For most people in positions of power, the easiest way out in times of trouble and tragedy is to save their own skin. Those who are willing to risk their careers and even their lives have always been rare. Nevertheless, people with hearts full of kindness and compassion have always existed, and it only takes one of these people to undo evil.
One such person was Chiune Sugihara, a Japanese diplomat in the Japanese Consulate in Kaunas, Lithuania, during World War II. We all know about Schindler and his dedication to saving as many Jewish lives as he could during the Holocaust, but not a lot is known about Sugihara, the “Japanese Schindler,” who saved the second largest number of people during the war. This is his story.
In 1939, Sugihara, who had previously served as a diplomat and was well versed in the Russian language and Soviet politics, was given the position of vice-consul of the Japanese Consulate in Kaunas. During this time, on the brink of WWII, Sugihara’s primary task was to obtain information about the Soviet and German troop deployments on the borders. He was supposed to determine if Germany was going to attack the Soviet Union.

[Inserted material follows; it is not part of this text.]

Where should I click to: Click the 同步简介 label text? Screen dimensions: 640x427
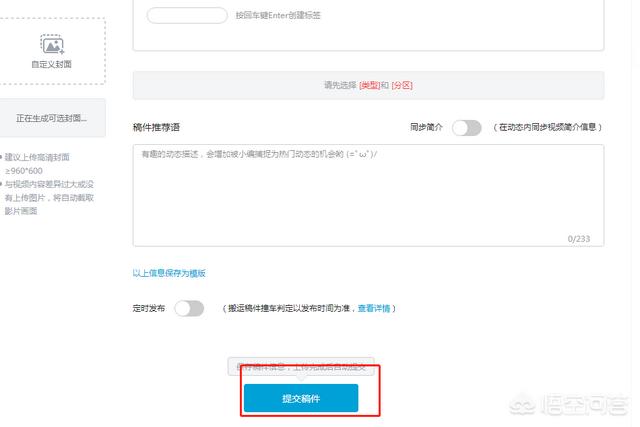point(426,127)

Soon after, in 1940, the Soviets entered the territory of Lithuania and occupied it. This opened the doors for many Jewish refugees from Nazi-occupied Poland to seek shelter in Lithuania. At the same time, Lithuanian Jews desperately sought exit visas, but no one was willing to give them out. The situation was tense, and Kaunas became crowded with refugees.

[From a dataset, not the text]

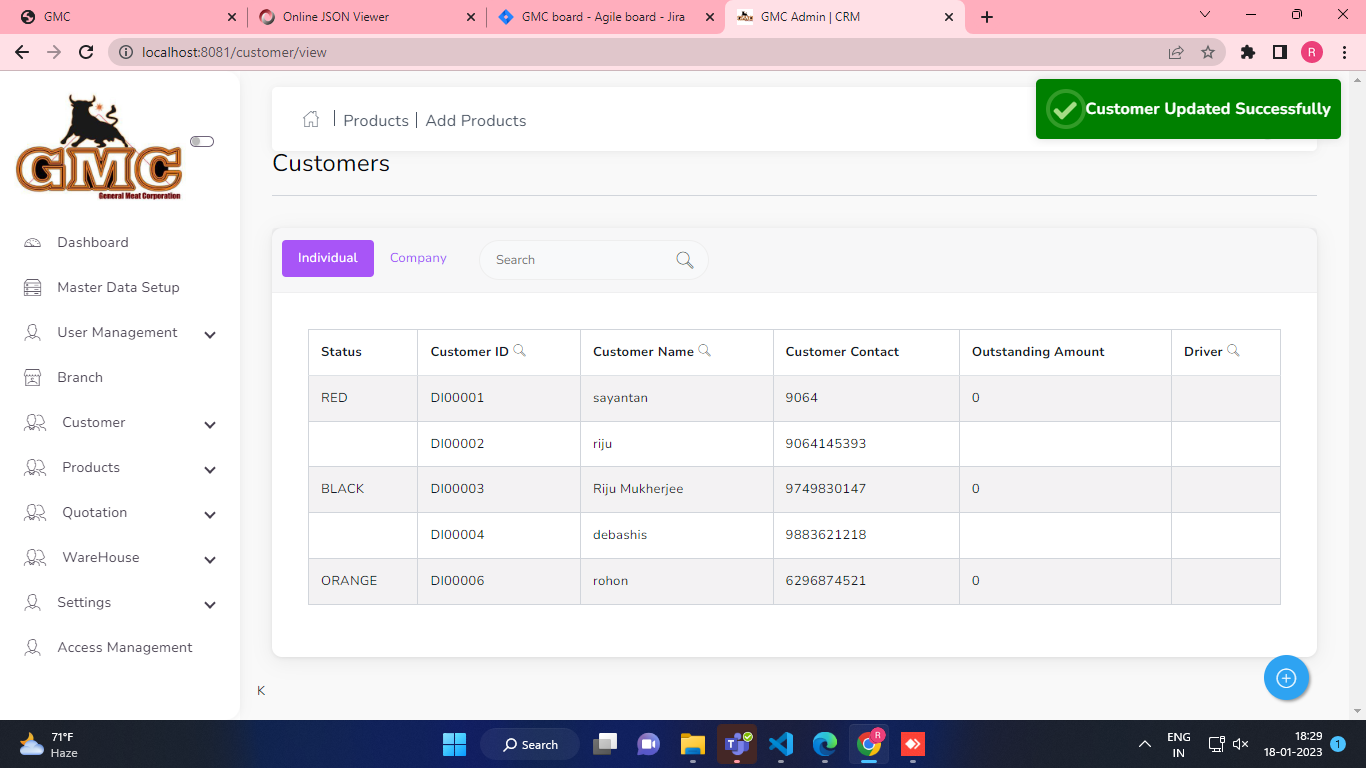This screenshot has width=1366, height=768.
Task: Select the Individual tab
Action: [x=327, y=258]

In only a few months, the crisis came to Sugihara’s doors. One late July morning in 1940, Sugihara opened his front door to be greeted by a large group of desperate Polish Jews. With the Nazis approaching Lithuania, the people knew their destiny and believed that their only way out was heading east. They begged Sugihara to help them by giving them Japanese transit visas. If they had the Japanese visa, it would be easy for them to get the Soviet Union exit visa and flee to safety.
Sempo (as people in Lithuania used to call Sugihara), who was a man of principles, couldn’t promise them anything until he asked his superiors. He immediately sent a telegram to Japan asking for permission for visa issuing, only to be denied. He asked the Japanese Foreign Ministry three times, and he received a negative response.
Time was passing and the situation was getting dire. Sempo couldn’t sleep peacefully knowing that people were going to die. From July 18 to August 28, 1940, Sugihara decided to act on his own, against the orders of the officials of his country who were completely ignorant of the whole situation. He took blank visa forms and started issuing 10-day transit visas through Japan for the Jews in Lithuania. Sempo also contacted Soviet Union representatives who promised to let the people with Japanese visas use the Trans-Siberian Railway (but at five times the usual ticket price) to reach Japan.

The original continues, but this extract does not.